* [Приведённый текст]
----------

Как и во многих других римских музеях, здесь шла реставрация. Как и во многих других музеях, работа была не на годы, а на десятилетия. Рим построили не за один день; музеи меняли не за один сезон. Даже УРЭ (Esposizone Universale di Roma — Универсальная римская экспозиция) не была закончена к сроку. Работы начали в 1938 году на южной окраине Рима, а окончание планировали на 1942 год. Строительство по проекту архитектора Марчелло Пьячентини так и не было завершено, поскольку в Европе разразилась война, и фашистская Италия с восторгом последовала за нацистской Германией. Во время итальянской кампании 1943–1944 годов союзные войска избрали выставку как хорошую цель. Многие павильоны УРЭ были разбомблены, и только в 1952 году началась полномасштабная реконструкция: устраняли ущерб, заканчивали то, к чему до войны еще и не приступали. Все еще новая цитадель, идеальный город, родившийся в фашистскую эру, грубее и тенденциознее реабилитированный, оказался подходящим местом для республиканских министерств. На территории построили спортивные сооружения для римской олимпиады 1960 года. Первоначально скромная, но достойная строительная схема — «дом для героев» — постепенно превратилась в территорию для фешенебельных построек. Здесь появились дорогие магазины, и район попал в число самых престижных. Тут мы с вами и остановимся.

Территория занимает около четырех миль к югу от Порта Ардеатина, захватывает и правый берег Тибра. Единственное место, представляющее интерес для исследователей Древнего Рима, — аббатство Трех Фонтанов. Оно традиционно считается местом мученичества святого Павла. Согласно плану, на территории возвели общественные здания и частные дома, проложили широкие бульвары, построили летний театр, вырыли большое красивое озеро. Многие считают эту застройку помпезной и холодной. Я и рад бы согласиться, но мне здесь нравится. Я легко могу представить, что когда-то этот район напоминал голые мраморные кости уродливого фашистского скелета, однако увидел я его в чудесный день ранней осенью и был поражен гармонией архитектуры и растительности. Разросшиеся деревья и кусты дают тень каждой улице, а раньше, наверное, здесь можно было сойти с ума от выпиравших повсюду острых углов и уходящей вдаль перспективы на манер картин Чирико[50]. Ныне олеандры, лавры, лаймы и аккуратно подстриженные изгороди остролиста в полной мере заслуживают названия «парк». Это не пыльная вилла Боргезе или заросшая и неухоженная вилла Дориа.

----------

(Данные о поиске видимых объектов)
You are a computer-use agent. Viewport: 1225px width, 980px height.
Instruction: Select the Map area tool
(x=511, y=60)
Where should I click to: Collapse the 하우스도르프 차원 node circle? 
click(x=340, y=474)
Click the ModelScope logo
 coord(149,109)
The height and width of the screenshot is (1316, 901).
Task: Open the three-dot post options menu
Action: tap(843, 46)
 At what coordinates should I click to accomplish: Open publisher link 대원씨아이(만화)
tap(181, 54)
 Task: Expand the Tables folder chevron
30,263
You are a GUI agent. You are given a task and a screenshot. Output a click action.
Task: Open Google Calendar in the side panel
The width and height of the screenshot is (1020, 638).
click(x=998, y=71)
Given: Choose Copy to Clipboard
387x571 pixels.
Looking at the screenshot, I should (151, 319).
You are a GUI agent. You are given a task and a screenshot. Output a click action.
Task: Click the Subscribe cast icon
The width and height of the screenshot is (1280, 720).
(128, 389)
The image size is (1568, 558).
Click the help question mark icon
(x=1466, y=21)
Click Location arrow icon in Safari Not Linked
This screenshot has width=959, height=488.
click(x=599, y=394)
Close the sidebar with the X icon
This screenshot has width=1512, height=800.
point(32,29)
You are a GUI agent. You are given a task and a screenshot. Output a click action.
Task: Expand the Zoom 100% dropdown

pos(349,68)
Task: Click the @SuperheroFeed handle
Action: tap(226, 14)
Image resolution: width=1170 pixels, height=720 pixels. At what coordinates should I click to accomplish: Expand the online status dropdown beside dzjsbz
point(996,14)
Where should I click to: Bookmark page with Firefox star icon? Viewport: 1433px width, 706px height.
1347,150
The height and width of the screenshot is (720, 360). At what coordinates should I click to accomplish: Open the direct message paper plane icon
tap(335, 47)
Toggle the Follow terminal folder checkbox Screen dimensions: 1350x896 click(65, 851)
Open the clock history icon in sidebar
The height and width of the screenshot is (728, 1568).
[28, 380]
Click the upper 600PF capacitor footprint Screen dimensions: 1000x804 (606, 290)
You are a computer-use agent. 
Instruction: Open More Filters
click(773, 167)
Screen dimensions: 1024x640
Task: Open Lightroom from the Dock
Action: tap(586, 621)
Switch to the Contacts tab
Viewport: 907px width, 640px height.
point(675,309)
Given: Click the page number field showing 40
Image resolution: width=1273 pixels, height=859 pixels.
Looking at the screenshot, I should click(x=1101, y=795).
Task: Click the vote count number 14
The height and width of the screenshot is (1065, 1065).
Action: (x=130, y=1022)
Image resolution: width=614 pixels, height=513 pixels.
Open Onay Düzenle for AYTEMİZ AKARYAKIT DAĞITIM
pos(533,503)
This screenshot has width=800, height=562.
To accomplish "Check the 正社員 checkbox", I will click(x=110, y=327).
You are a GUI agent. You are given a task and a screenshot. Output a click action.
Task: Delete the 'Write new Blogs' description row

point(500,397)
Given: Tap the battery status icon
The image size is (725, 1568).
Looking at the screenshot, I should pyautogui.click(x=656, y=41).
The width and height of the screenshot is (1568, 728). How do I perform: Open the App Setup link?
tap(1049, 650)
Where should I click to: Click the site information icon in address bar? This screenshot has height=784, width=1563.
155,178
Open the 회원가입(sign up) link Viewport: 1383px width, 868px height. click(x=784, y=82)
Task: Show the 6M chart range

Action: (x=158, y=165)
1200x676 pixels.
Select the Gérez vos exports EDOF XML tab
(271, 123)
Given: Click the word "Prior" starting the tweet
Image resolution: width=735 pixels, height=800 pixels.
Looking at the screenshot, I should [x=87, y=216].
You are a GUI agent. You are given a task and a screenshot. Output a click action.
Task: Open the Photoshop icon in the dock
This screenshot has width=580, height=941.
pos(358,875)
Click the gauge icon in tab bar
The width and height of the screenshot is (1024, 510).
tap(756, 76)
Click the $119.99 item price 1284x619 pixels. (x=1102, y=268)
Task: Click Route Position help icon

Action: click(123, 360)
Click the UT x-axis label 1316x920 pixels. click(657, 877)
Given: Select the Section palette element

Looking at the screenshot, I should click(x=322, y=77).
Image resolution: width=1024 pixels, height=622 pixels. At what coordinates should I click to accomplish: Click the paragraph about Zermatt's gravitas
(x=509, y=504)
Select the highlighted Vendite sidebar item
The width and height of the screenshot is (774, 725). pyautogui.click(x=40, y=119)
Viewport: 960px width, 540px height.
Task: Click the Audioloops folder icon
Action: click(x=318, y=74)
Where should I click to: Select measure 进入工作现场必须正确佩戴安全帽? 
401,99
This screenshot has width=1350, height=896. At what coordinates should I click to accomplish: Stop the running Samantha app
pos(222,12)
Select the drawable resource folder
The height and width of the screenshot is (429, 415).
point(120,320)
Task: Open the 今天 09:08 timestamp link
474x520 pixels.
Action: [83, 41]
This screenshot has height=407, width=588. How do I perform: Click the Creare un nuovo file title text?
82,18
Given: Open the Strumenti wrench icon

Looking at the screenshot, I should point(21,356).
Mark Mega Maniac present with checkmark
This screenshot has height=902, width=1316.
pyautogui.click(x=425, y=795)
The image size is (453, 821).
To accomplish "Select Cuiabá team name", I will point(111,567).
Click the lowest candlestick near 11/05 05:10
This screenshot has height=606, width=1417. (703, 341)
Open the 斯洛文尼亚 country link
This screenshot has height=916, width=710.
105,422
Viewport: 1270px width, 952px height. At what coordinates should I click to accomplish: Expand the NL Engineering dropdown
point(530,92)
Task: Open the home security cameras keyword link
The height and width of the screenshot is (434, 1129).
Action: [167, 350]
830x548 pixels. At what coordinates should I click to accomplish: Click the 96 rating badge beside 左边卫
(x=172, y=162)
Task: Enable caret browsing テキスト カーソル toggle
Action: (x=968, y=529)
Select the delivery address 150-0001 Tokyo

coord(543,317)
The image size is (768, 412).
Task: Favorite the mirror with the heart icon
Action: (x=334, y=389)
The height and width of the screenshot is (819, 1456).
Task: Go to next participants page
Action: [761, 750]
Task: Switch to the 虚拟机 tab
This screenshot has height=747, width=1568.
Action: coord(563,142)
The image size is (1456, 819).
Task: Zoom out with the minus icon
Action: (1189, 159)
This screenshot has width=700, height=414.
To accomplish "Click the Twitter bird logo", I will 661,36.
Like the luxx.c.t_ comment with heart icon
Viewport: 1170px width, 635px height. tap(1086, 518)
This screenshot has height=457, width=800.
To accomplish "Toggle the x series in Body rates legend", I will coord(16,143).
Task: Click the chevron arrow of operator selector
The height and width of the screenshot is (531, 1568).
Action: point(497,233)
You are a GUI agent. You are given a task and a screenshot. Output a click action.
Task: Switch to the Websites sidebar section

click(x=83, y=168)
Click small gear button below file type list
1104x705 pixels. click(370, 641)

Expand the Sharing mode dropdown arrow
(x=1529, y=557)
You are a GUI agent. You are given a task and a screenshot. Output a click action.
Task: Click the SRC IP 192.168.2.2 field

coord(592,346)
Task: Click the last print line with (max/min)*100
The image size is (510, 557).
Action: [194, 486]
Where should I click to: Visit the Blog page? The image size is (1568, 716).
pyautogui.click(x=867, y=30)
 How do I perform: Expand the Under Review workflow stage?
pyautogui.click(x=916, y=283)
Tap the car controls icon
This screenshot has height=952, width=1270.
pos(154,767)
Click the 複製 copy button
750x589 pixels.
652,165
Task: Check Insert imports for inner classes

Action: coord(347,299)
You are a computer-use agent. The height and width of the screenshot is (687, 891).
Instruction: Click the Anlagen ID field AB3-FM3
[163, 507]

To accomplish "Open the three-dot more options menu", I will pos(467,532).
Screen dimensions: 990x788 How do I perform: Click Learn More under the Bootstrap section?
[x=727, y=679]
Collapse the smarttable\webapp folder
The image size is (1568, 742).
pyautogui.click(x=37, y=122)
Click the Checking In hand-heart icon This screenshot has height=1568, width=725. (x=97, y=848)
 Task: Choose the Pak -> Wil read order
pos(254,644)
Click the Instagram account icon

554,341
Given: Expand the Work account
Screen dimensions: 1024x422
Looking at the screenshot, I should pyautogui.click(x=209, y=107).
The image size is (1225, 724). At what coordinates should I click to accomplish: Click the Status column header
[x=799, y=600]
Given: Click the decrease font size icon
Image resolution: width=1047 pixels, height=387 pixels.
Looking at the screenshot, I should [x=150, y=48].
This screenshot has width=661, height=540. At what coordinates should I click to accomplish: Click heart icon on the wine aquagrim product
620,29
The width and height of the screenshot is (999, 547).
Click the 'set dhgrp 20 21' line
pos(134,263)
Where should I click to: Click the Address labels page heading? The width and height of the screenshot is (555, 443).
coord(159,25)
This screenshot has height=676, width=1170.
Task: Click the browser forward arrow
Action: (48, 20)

----------

* [Задание] Какие деревья и кустарники, по словам приведённого текста, ныне заслуживают названия «парк»?

* [Ответ к заданию] Олеандры, лавры, лаймы и аккуратно подстриженные изгороди остролиста.